Monocyte-derived macrophages from exposed cattle produce both IL-10 and TNFα in response to MAP antigens

As with the nitric oxide studies, monocyte-derived macrophages from the peripheral blood of MAP-exposed and unexposed cattle were cultured for 8–10 days and then stimulated (Fig. 3). There was a significant increase in IL-10 production (P ≤ 0.05) in response to MAP 316v antigen by macrophages from the MAP-exposed cattle in comparison to the unexposed cattle for cultures without IFN-γ pre-treatment (Fig. 3B). Contrary to this, there was a significant decrease (P ≤ 0.05) in IL-10 production obtained in macrophages from the exposed cattle in response to live M. smegmatis in comparison with the unexposed cattle (Fig. 3B). When the cells were pre-treated with IFN-γ, the IL-10 responses overall tended to be lower and macrophages from the exposed cattle responded with a significant decrease (P ≤ 0.05) in IL-10 production in comparison to the group without any pre-treatment in response to incubation with MAP 316v antigen, PPDB and live MAP (Fig. 3E). The highest IL-10 response was seen in cultures of macrophages from MAP-exposed cattle that were stimulated with MAP 316v antigen, without IFN-γ pre-treatment (Fig. 3B and E). When the exposed cattle were subdivided into IFN-γ low and high responders, there were no significant differences in monocyte-derived macrophage IL-10 responses between the subgroups, though the significant decrease in IL-10 production in IFN-γ pre-treated cultures was seen for both subgroups (Fig. S1, Supporting Information).

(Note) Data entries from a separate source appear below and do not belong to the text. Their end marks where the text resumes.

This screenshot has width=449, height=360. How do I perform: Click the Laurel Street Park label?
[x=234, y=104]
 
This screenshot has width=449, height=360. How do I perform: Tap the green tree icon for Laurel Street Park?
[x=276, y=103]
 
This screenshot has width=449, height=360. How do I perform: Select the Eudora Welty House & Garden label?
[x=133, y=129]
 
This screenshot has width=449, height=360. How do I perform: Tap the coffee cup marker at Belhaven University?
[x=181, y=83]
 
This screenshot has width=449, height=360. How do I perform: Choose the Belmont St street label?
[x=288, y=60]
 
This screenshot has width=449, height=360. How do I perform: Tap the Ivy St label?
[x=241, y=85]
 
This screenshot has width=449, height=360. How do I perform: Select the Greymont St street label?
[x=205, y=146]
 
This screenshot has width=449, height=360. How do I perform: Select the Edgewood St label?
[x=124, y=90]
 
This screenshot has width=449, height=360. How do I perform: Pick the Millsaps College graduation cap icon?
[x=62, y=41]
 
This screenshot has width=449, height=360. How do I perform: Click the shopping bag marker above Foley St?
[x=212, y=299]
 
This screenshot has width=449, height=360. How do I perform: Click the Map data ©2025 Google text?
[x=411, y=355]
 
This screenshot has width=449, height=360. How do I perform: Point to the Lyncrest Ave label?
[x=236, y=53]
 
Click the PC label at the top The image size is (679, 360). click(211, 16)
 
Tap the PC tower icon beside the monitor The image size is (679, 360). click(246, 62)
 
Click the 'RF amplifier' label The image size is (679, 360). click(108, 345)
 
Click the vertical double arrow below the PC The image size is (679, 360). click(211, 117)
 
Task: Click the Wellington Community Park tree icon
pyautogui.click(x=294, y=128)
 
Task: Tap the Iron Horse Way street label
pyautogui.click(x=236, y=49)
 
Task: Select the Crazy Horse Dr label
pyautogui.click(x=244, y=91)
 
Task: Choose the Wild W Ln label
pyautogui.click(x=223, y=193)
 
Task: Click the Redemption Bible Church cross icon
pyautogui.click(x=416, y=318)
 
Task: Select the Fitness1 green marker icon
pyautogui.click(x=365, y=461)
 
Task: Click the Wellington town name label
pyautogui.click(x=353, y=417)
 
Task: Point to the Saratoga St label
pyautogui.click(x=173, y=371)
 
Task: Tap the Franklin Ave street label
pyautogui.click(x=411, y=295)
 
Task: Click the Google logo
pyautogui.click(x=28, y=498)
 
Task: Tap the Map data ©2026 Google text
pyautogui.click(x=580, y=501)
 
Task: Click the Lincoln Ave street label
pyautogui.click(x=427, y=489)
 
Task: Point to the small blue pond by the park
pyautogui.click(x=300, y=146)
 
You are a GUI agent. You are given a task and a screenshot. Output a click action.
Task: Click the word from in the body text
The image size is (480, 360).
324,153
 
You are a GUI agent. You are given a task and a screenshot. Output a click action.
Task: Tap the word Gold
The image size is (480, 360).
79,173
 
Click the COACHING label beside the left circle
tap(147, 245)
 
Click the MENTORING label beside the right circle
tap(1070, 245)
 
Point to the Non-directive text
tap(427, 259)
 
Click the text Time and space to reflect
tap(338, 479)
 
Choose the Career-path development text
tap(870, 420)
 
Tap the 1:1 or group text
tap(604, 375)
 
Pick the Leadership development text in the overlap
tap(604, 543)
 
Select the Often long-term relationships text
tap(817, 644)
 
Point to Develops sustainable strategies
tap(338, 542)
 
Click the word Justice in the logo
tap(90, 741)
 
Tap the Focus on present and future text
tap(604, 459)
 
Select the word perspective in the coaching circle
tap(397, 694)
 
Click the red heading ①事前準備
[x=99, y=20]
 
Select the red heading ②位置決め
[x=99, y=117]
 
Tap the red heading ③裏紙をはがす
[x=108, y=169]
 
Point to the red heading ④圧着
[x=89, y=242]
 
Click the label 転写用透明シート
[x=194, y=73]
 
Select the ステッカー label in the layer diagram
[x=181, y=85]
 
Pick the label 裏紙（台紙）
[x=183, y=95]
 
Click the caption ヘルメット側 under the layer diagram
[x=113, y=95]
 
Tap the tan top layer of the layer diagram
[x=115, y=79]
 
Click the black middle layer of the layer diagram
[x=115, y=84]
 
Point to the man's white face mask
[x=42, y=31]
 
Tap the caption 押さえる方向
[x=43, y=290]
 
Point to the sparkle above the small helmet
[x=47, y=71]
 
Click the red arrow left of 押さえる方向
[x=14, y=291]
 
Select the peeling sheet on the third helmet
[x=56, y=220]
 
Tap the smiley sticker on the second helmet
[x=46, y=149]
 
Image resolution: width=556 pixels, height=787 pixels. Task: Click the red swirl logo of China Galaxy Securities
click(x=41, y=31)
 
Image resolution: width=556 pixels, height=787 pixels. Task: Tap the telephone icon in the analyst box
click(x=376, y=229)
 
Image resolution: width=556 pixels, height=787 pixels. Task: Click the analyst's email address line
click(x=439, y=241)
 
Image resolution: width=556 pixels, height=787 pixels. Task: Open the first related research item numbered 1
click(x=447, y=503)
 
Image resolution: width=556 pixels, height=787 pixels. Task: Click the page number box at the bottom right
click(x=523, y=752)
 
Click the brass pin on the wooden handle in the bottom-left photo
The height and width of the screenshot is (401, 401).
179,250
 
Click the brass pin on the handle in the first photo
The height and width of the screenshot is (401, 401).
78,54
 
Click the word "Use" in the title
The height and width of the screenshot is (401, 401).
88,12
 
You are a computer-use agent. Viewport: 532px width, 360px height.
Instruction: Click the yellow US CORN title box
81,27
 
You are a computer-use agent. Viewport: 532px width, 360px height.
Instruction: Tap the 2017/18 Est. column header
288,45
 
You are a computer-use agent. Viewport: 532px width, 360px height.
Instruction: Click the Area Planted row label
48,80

There was a significant increase (P ≤ 0.05) in TNF-α production in response to both antigens and bacteria by macrophages from the MAP-exposed cattle compared to the unexposed cattle with or without IFN-γ pre-treatment (Fig. 3C and F). The positive control (LPS) did not induce an appreciable TNF-α response in macrophages from the unexposed cattle, but it was induced in macrophages from the exposed cattle. Unlike the IL-10 response, IFN-γ pre-treatment did not significantly reduce TNF-α production in the different treatment groups (Fig. 3F). The highest TNF-α level was seen in cultures of macrophages from MAP-exposed cattle that were stimulated with MAP 316v antigen, either with or without IFN-γ pre-treatment (Fig. 3C). No significant differences were seen between the subgroups of low and high IFN-γ responders with regard to TNF-α responses (Fig. S2, Supporting Information). The production of effector molecules by bovine macrophages from unexposed and MAP-exposed cattle is summarized in Table 2.

DISCUSSION

To our knowledge this is the first study reporting specifically on the issue of macrophage polarization ex vivo in JD, relative to the magnitude of the animal's response in an IFN-γ release assay. Based on the study of surface marker expression by freshly isolated monocytes as well as production of effector molecules by isolated macrophages from unexposed and MAP-exposed cattle in vitro, we show that subclinical MAP infection is characterized by the presence of both M1 and M2 activation subtypes of macrophages. The in vitro studies on cultured monocyte-derived macrophages from unexposed and MAP-exposed cattle reinforce the findings of the ex vivo study. These responses though modulated in MAP-exposed animals occur largely independent of the animal's degree of IFN-γ responsiveness to MAP antigens, detected during the early stages of infection. We also raise the question of the phenomenon of cross tolerance in MAP-infection, indicating the complexity of immune responses elicited during this disease.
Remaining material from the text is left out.